PROVIDED PASSAGE
*** Begin section ***
What seemed like an hour
later, the fourteen of us had sufficiently introduced ourselves to the rest.
Interrupting the fun was the familiar resonating Bigg Boss’ voice booming over
our heads. It was time for nominations, he said. But it will be double this
time and will be out in the open. Easily, the journo who said he is missing his
two year old was chosen by the majority to be voted out. Another young chap,
barely in his 20s came second because apparently the boy wasn’t being too
social. I too was nominated with a couple of votes. While I sorted out my issues,
the ones with more votes were seemingly upset. Very interesting, considering we
were just entertainment journos without any contract to bide by or money to
lose, battling an unfair nomination process that was decided in just a matter
of few hours. Perhaps with a few more votes, I too would have felt dejected.
But that is what happens when a group does that to you, I suppose.
Few more hours passed by
without much fanfare. People were mostly huddled around in the bedroom, because
strangely, most of the places to sit aren’t as comfortable as it looks.
However, we do expect a lot of action in the common 7-seater bed once the series
commence. Meanwhile, we were content with the single beds. We chatted around,
spoke about pleasant interviews, infamous stars, tacky celebs, ill-mannered
ones, and everything else a bunch of journos locked inside a room would talk
about. A few games were played before one got bored and the group dispersed.
But in the process there were clear demarcations. The kitchen and cooking
seemed to be headed by a young girl, while there evolved two teams. Both had
leaders, irreverent members and followers. There was a clear entertainer who
was neutral to the teams forming around. Few were loud and expressive and some
clearly despised the noise and ruckus. A couple of them kept to themselves. And
while everyone participated and got along in the stipulated time, I bet there
would have been covert plans and slandering chats in every room if we were
locked a couple of hours more. Perhaps by nightfall, a heated argument even.
Meanwhile, lunch time was
fun. Vegetarians and non-vegetarians had loved the food, there were no fights
for the limited amount of gulab jamuns and the shortage of rotis was well
managed. Everyone was gung-ho until a moth decided to come and die in my plate.
Rest in peace, lunch.
*** End section ***
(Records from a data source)
*** Begin section ***
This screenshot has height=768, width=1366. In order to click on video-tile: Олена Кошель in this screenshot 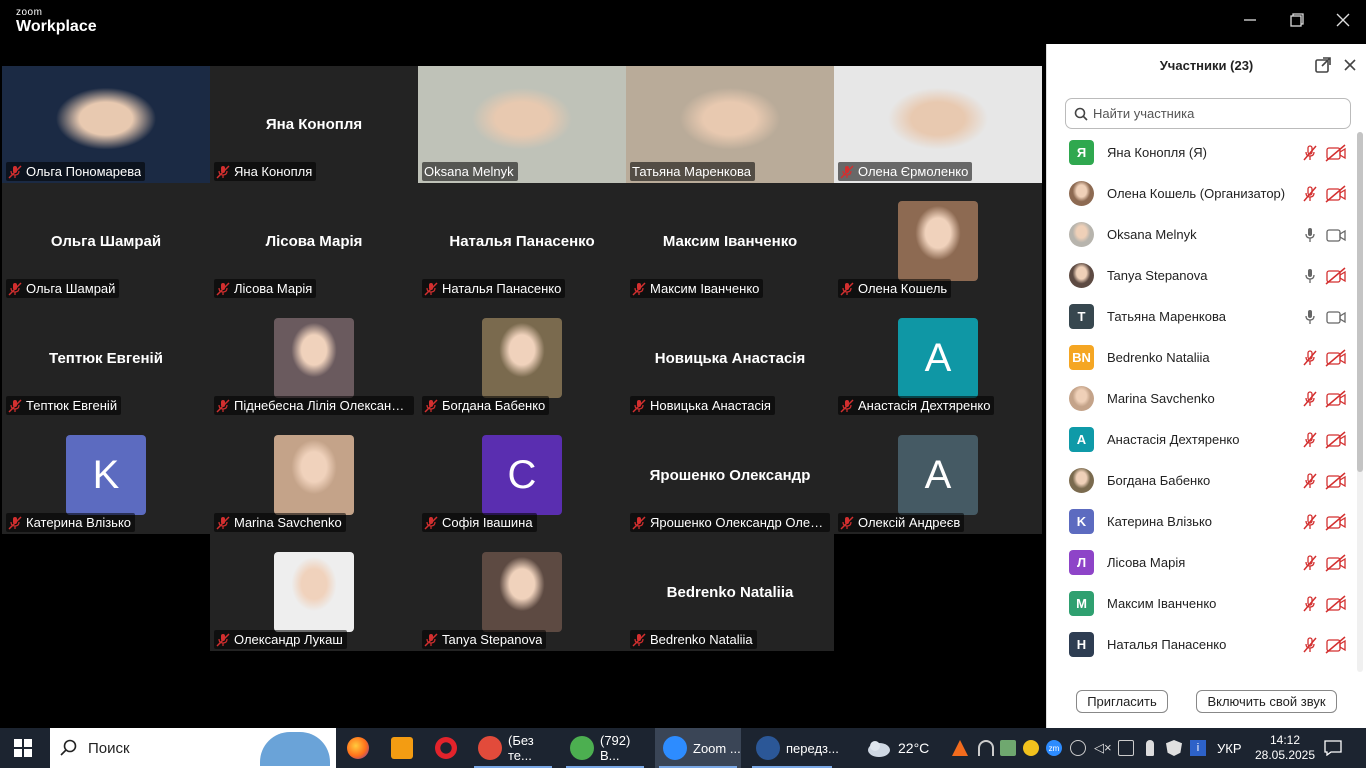, I will do `click(938, 242)`.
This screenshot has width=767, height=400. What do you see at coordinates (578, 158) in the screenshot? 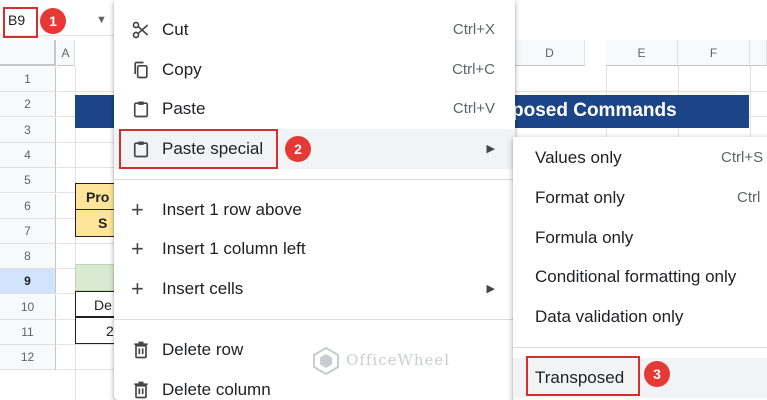
I see `submenu-item-label: Values only` at bounding box center [578, 158].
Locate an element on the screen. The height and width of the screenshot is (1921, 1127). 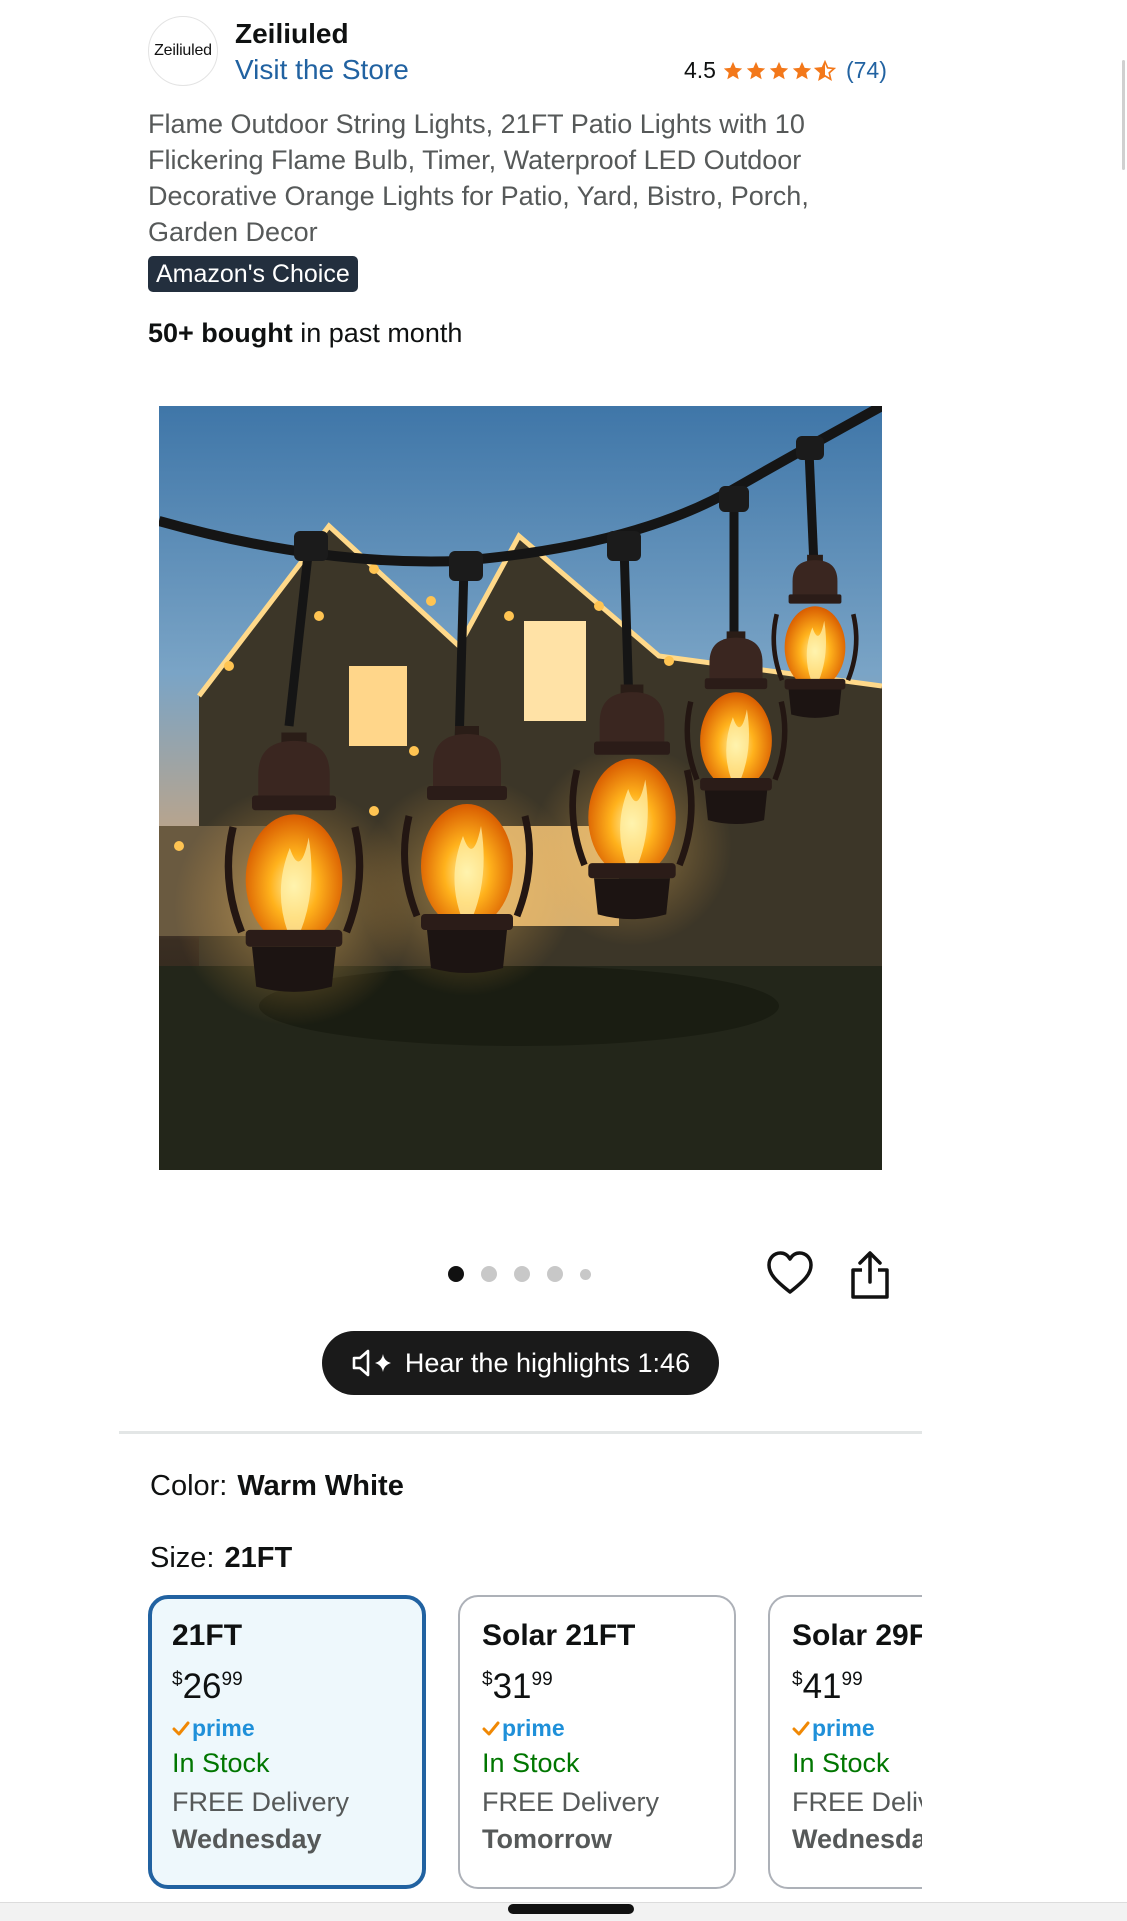
variant-name: Solar 29FT is located at coordinates (857, 1636).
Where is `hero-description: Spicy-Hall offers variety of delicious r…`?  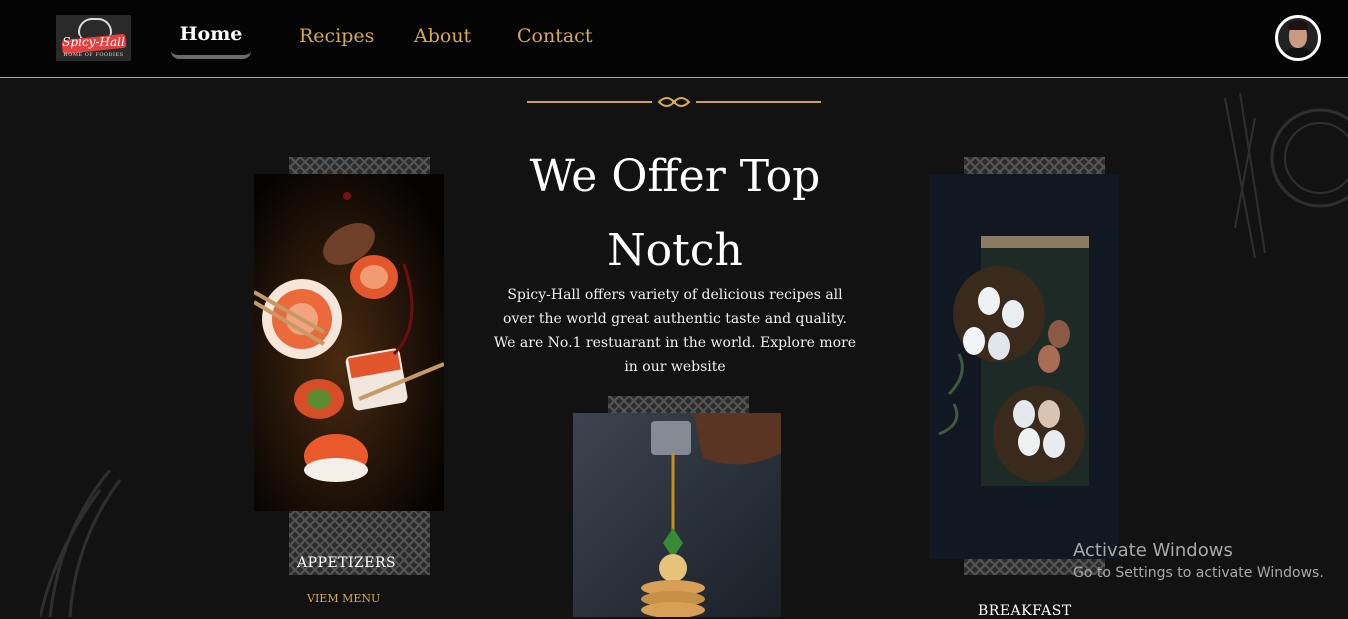
hero-description: Spicy-Hall offers variety of delicious r… is located at coordinates (675, 331).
*** End section ***
REQUIRED ACTION 1
Could you write out the stretch of the records from the line containing "Locate an element" through the end of the records, with the pictures left out?
REQUIRED ACTION 2
Can you continue the account of a group of entertainment journalists spending a day in the Bigg Boss house, starting right after its last sentence?

EXPECTED ANSWER 1
Locate an element on the screen. The height and width of the screenshot is (1921, 1127). 
variant-name: Solar 29FT is located at coordinates (857, 1636).
Where is `hero-description: Spicy-Hall offers variety of delicious r…`?  
hero-description: Spicy-Hall offers variety of delicious r… is located at coordinates (675, 331).

EXPECTED ANSWER 2
But it was the task later that
set the ball rolling. The contestants were to come on the make-shift stage and
showcase a talent using props provided. The catch? Well, the nominees that the
contestants voted out, became the judges. So I, along with four other targeted
were now the ones with power. Our responsibility was to make sure that we
present every contestant with a tag provided - ‘Eye-candy’, ‘Thappad’,
‘Bakwaas’, ‘Smart’, ‘Boring’ etc. It also had two deadly banners ‘Jail’ which
meant we had to send two unfortunates souls there. One was easy, the other
required a rematch. While with the rest of the contestants, we could clearly
see who emerged proud and victorious, who sulked and who was the spoilt sport.
Fun fact: If you plead enough, Bigg Boss will
play songs for you. But he won’t do the same if you ask him to release the
jailbirds early from prison. Rules are rules.
Even more so when one of the
prisoners decided to break free. He was immediately asked to hop back in and
just to spite him, his partner (the obedient one) was let out early. He
meanwhile was released moments before our time inside ended.
But all in all, the six hours inside the house
is a treat to a mad scientist researching social behaviour. With the right
manipulations, there are enough reasons for best-friends to part in a few days,
strangers to be life-long enemies and in worst case, happy-go-lucky people to
develop anxiety. The locked house, with an abundance of insects (which can fly
to the darnest of places) can easily turn from fun to pain. In a matter of
hours, a chai enthusiast was miserable without the beverage, apparently someone
had started flirting and I too might have divulged personal details which the
outside world should be oblivious to. That’s the thing, even countless cameras
peering into your soul in every corner, it is easy to forget that you are in a
glass house, where everything is recorded. But that is exactly where the fun
lies, isnt it?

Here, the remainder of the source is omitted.